GIVEN EXERCISE -
Lay out as a numbered list the rows between the line holding "The width and" and the line holding "click(x=131, y=25)", inclusive, omitting blank lines. Leave the pictures out of the answer.
### DATA PROVIDED ###
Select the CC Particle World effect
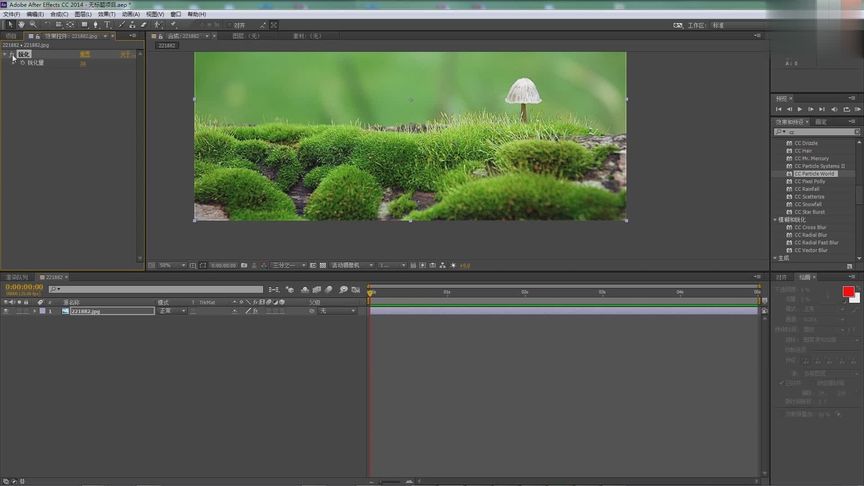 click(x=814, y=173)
###
### DATA PROVIDED ###
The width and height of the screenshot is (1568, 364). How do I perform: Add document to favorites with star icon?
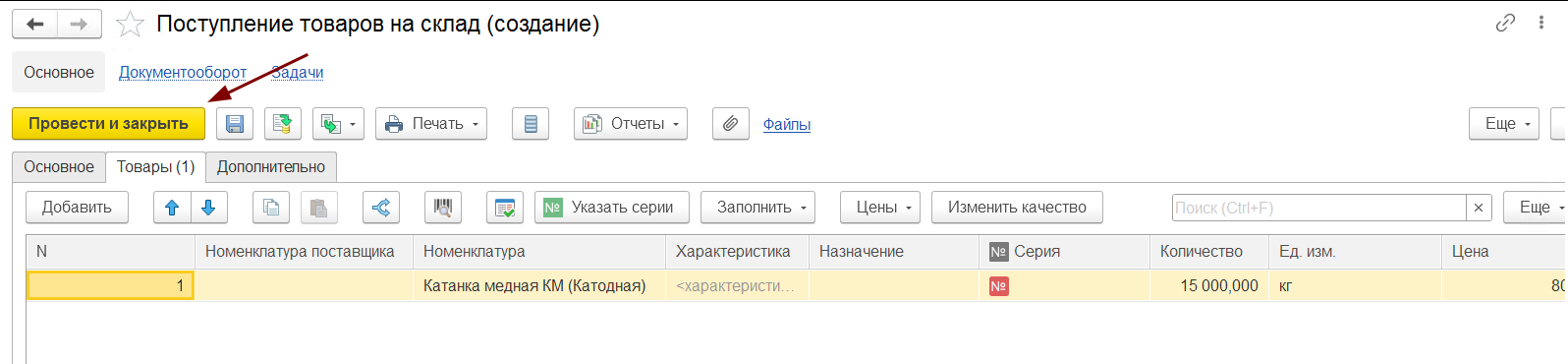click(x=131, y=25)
###
### DATA PROVIDED ###
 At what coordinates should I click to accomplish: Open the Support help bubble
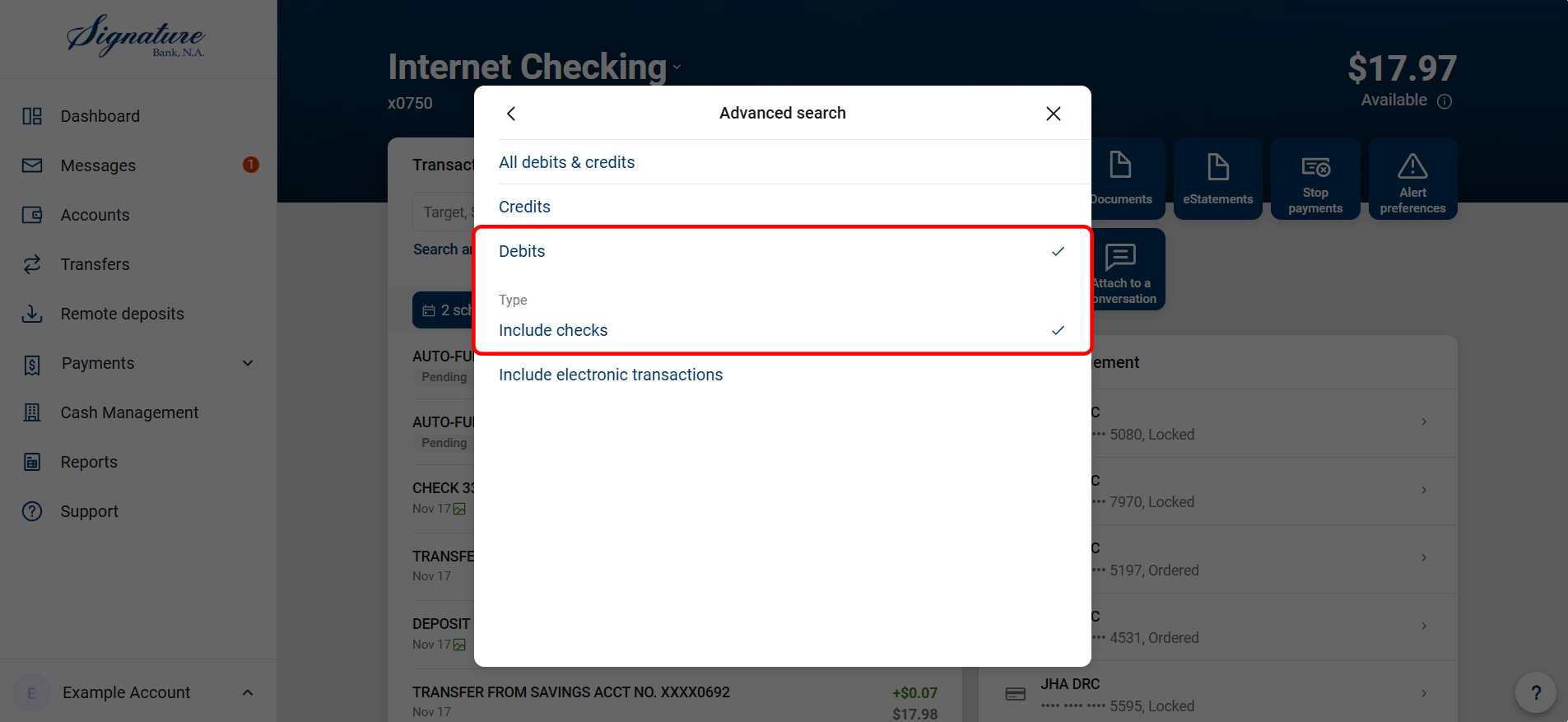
###
SOLUTION -
1. The width and height of the screenshot is (1568, 364). How do I perform: Add document to favorites with star icon?
2. click(x=131, y=25)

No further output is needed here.